Talking cinema
In an April 6 CNN story, Associate Professor of Cinema Joseph McBride discussed the success of director Tyler Perry. Perry has become a marketable brand outside the normal Hollywood industry, with successful movies television shows and other ventures. McBride said that studios begin to take notice when independent filmmakers do well. "What could happen -- because that's what happens with independent films -- that studios co-opt them," McBride said. "The low budget monster movies that an independent producer in the '70s was doing became 'Jaws' and 'Close Encounters of The Third Kind.'"
Registering emotion
An April 5 New York Times article featured the work of Professor of Psychology David Matsumoto and alum Kathleen Bogart on Moebius syndrome, a rare congenital condition that causes facial paralysis.
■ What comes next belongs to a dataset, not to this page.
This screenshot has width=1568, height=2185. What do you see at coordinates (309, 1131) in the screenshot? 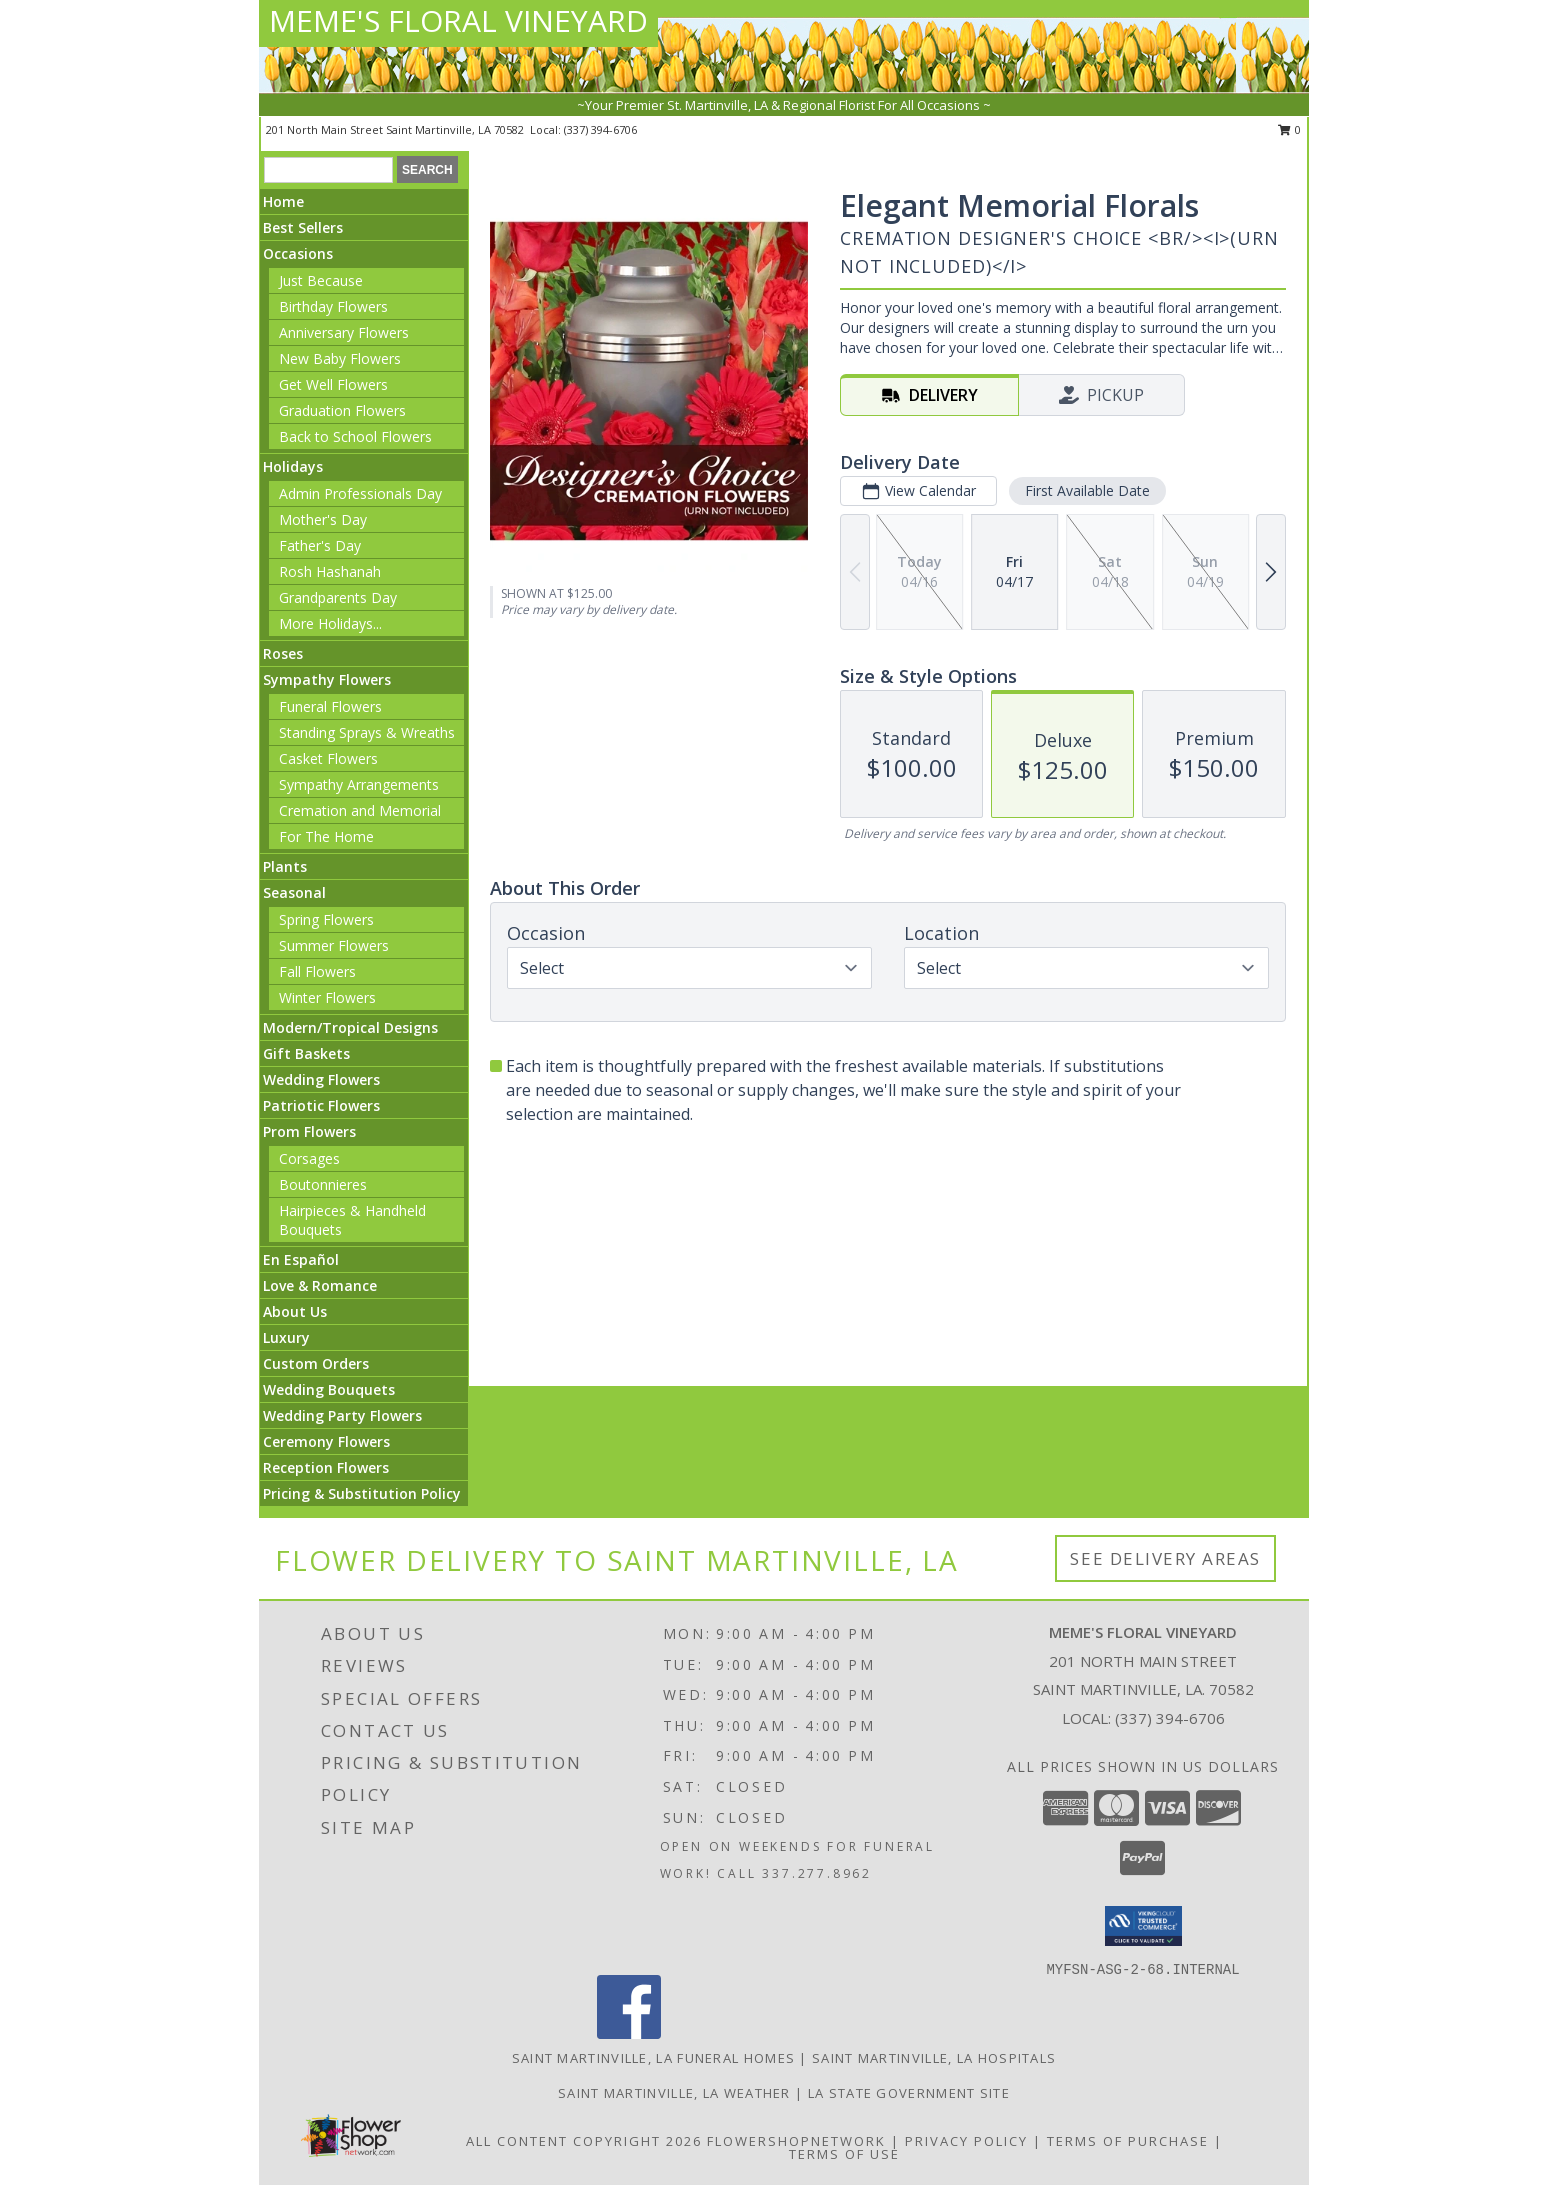
I see `Prom Flowers` at bounding box center [309, 1131]. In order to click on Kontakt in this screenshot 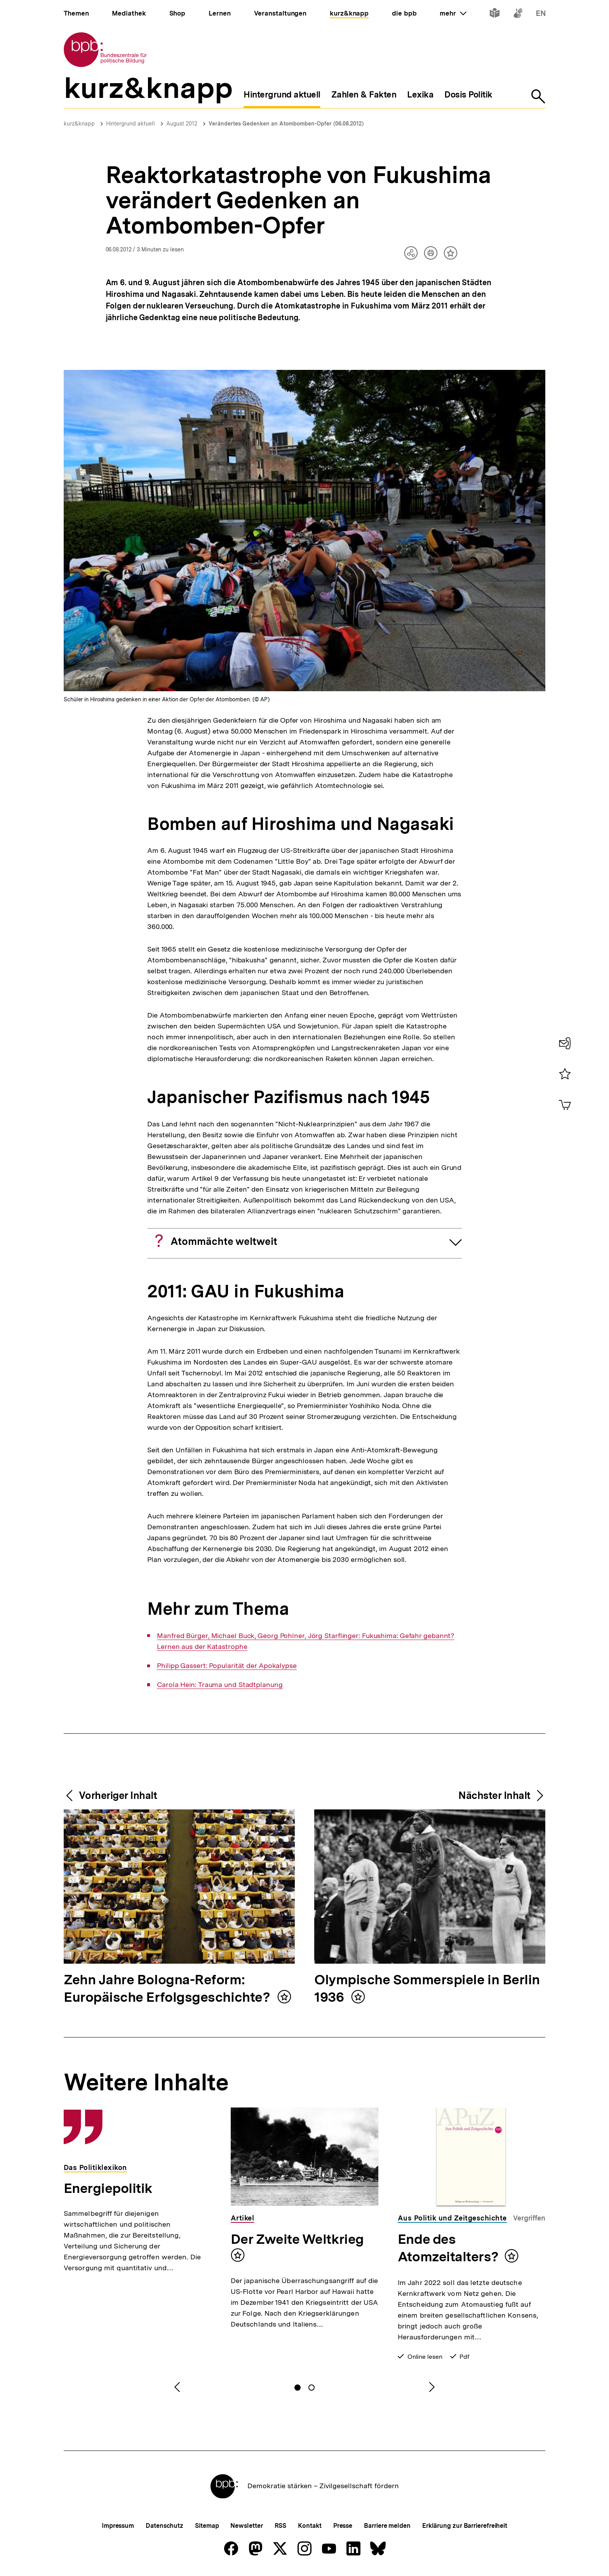, I will do `click(309, 2525)`.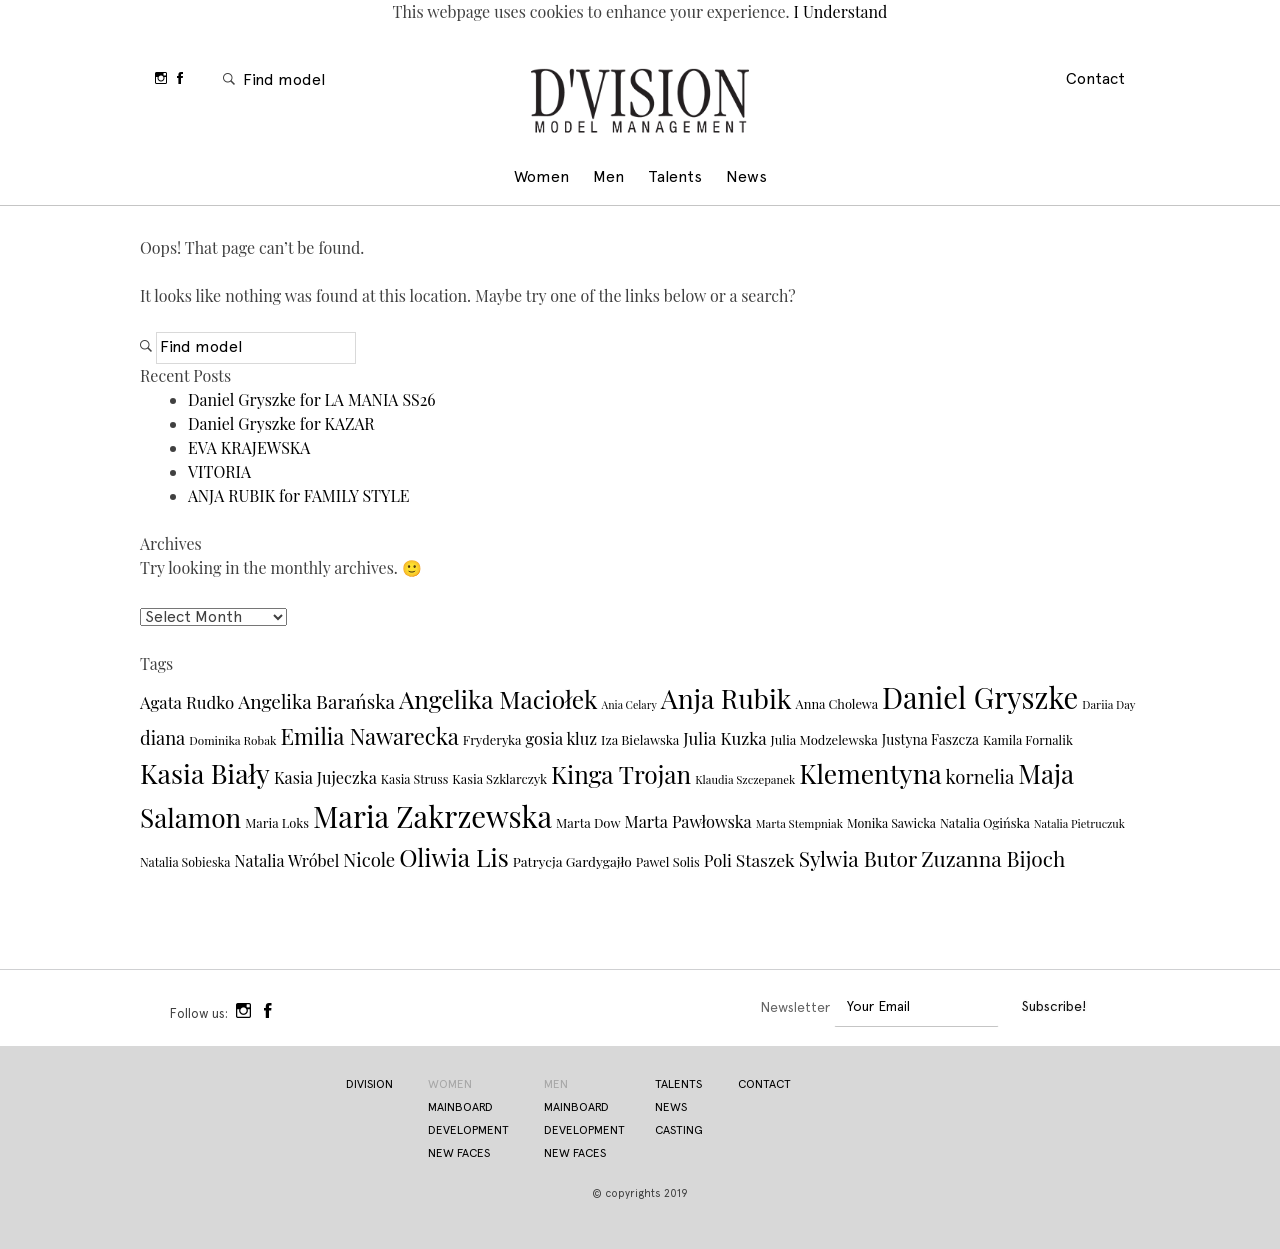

Bogart has Moebius, and realized that the condition kept her from making emotional connections with people when she worked as a social worker. Research by Matsumoto and Bogart found that people with Moebius are just as proficient at recognizing others emotional facial expressions, suggesting that other forces in the brain help recognize facial expressions. Their findings challenge the idea that mimicking others' facial expressions is essential to being able to recognize other people's emotions."Just like for blind people, whose senses of touch, smell, hearing become sharper," Matsumoto said. "Same thing here, I think, only it’s in the domain of nonverbal communication."